AIM OF THE TASK:
Answer from the excerpt on the SDSS map of heavy elements:
(a) Which spectrograph produced the new result?
(b) According to Hasselquist, what percentage of the human body's mass do the measured elements make up?
(c) What obscures many locations within the Milky Way?

EXCERPT PROVIDED:
In a new result from SDSS using the APOGEE spectrograph, scientists Sten Hasselquist and Jon Holtzman have been able to map out more accurately than ever before exactly where the heavy elements necessary for life are located. These elements include carbon, nitrogen, oxygen, phosphorous, sodium, magnesium, aluminum, silicon, sulphur, potassium, calcium, titanium, vanadium, manganese, iron and nickel, all of which SDSS has detected. These are elements that are made through various processes in the Universe, but are essential to life in a variety of ways.
According to Hasselquist,
For the first time, we can now study the distribution of elements across our galaxy. The elements we measure include the atoms that make up 97% of the mass of the human body.
The beautiful part of this new map is that these are stars within the galaxy that cannot be seen with the human eye, even with the aid of the world’s most powerful telescopes. Because of the presence of gas, dust and other matter within the galactic plane, many of the locations within the Milky Way are obscured: they are opaque to visible light.

GIVEN ENTRIES:
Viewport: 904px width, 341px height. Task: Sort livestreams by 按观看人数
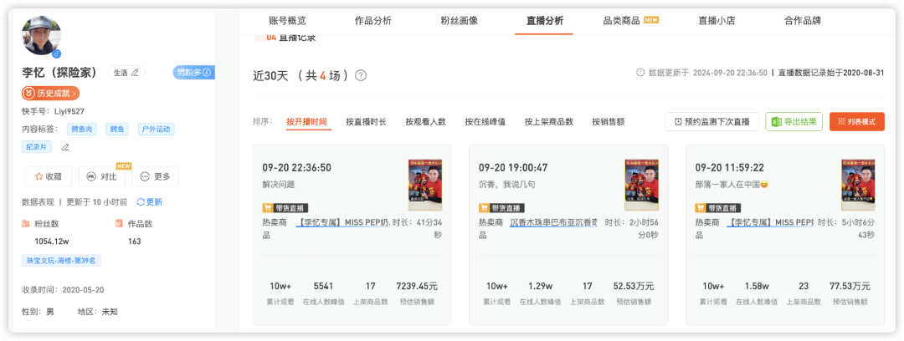(x=425, y=122)
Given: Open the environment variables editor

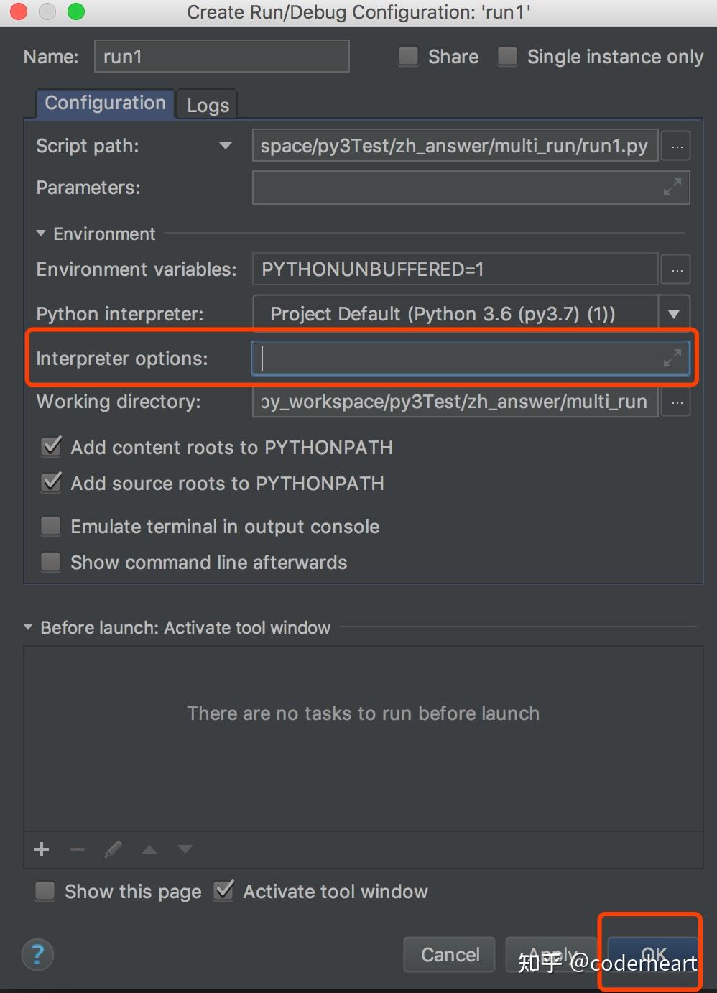Looking at the screenshot, I should coord(676,270).
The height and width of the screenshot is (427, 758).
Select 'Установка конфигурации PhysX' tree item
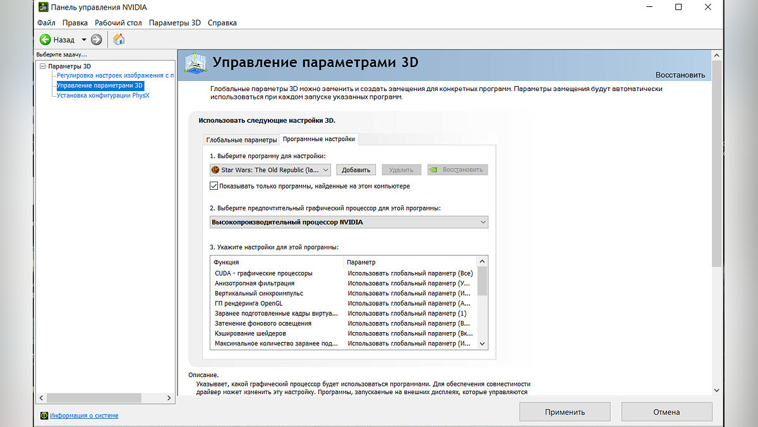click(103, 96)
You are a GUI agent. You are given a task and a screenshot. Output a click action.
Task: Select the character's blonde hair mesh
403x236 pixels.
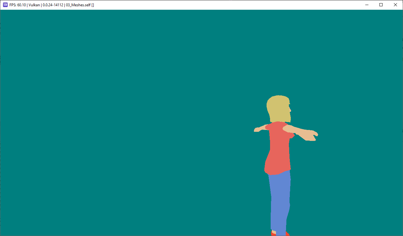[x=277, y=108]
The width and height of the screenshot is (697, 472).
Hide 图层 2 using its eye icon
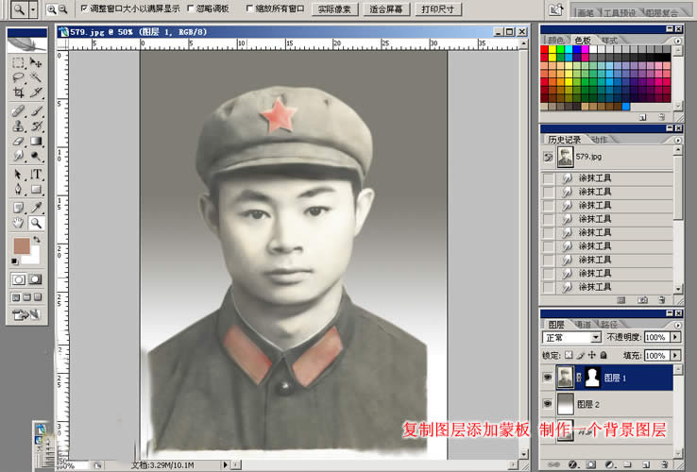coord(547,404)
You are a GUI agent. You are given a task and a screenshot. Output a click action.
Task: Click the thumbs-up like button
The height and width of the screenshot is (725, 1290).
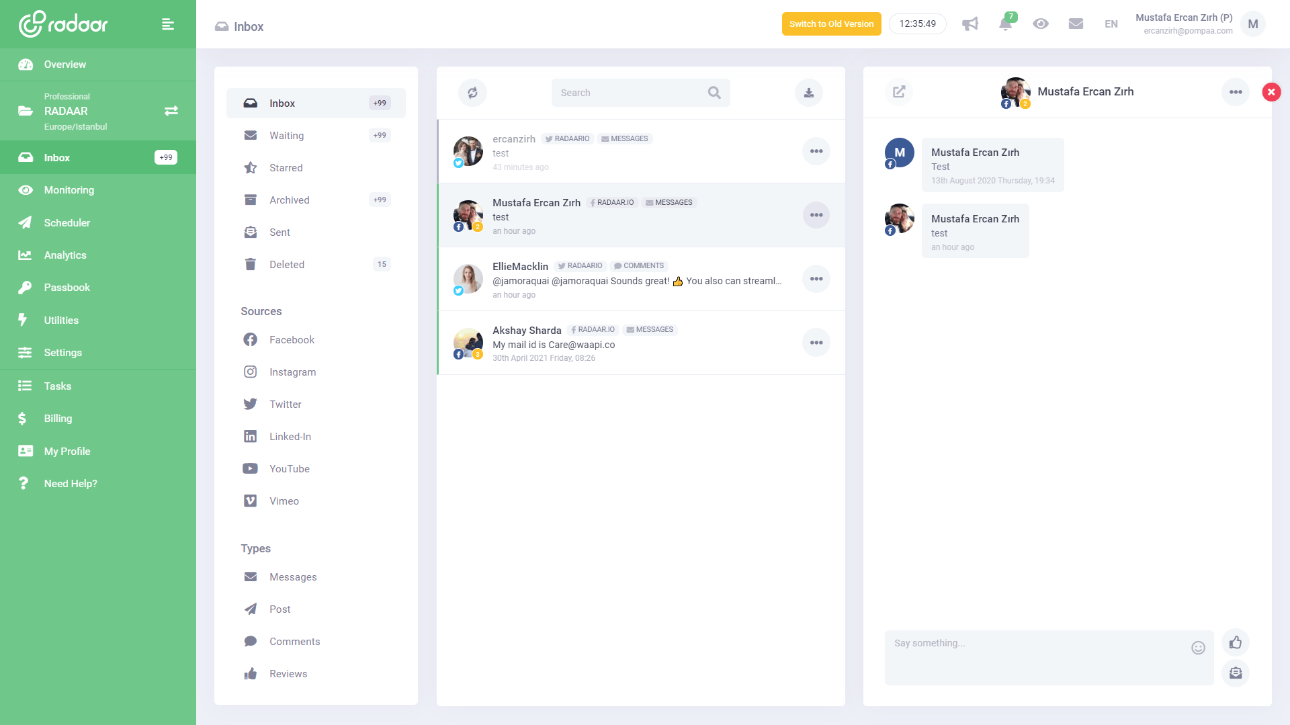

ANSWER BELOW:
(a) The APOGEE spectrograph.
(b) 97%.
(c) Gas, dust and other matter within the galactic plane.